Avoid romanticism and possessiveness: a clear-eyed view from the ‘high plateau’
Diana Athill stopped thinking of herself as a sexual being in her mid-70s, and “after a short period of shock at the fact, found it very restful”. She had become another sort of creature: an Old Woman! “It was like coming out on to a high plateau, into clear, fresh air, far above the antlike bustle going on down below me.” Now, the memories of men mix in companionably with everything else: a bluebell wood at dawn, Venice, the white beaches of the Caribbean and her grandmother’s kitchen garden. “When I was marvelling at the beauty of a painting or enjoying a great view, it did not occur to me that the experience, however intense, would be of value many years later. But … now out it comes, shouldering aside even the most passionate love affairs and the most satisfying achievements, to make a very old woman’s idle days pleasant instead of boring.”

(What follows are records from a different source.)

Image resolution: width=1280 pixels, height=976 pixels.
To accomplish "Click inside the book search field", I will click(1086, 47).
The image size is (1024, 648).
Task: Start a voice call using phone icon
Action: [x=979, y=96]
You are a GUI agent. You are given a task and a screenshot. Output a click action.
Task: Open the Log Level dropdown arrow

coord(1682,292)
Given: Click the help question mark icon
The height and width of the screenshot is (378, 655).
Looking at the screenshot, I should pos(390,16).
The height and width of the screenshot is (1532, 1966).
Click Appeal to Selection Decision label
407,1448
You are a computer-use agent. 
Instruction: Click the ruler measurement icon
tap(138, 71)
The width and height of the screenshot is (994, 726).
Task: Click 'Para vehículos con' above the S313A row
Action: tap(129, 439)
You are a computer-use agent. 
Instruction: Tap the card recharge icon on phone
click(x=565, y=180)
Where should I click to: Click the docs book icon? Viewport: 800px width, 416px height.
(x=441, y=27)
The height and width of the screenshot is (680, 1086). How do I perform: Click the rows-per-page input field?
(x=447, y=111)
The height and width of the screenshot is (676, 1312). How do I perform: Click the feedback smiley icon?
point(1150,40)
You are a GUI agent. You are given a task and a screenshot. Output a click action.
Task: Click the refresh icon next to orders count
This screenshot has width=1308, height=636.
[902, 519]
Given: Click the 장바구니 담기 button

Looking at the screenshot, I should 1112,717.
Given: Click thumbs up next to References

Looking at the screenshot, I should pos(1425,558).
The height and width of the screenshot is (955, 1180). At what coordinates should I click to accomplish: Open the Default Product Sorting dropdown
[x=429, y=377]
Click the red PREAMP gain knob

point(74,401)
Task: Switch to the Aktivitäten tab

Athill’s new book is a further instalment of news from that high plateau of old age which she has already written about in Somewhere Towards the End and elsewhere, and it is full of clear, fresh air and bright distance. The conditions of extreme age seem to agree with her assured and reasonable temperament; there must be some stoical endurance in the mix but it is kept decently out of sight, as if it would be bad form to be anything but buoyant, at the end of such a life. Since she last reported, she has moved into a home for older people, and it is characteristic that she refuses to describe this as a decision forced on her. On the contrary, she insists, it is one of the few important things she has consciously chosen or for herself – unlike her education or her career, not having married or had children. She had thought she would hate being in a home, but realised in her early 90s that the alternative meant relying on her friends for more help than it was fair to ask, and so made up her mind.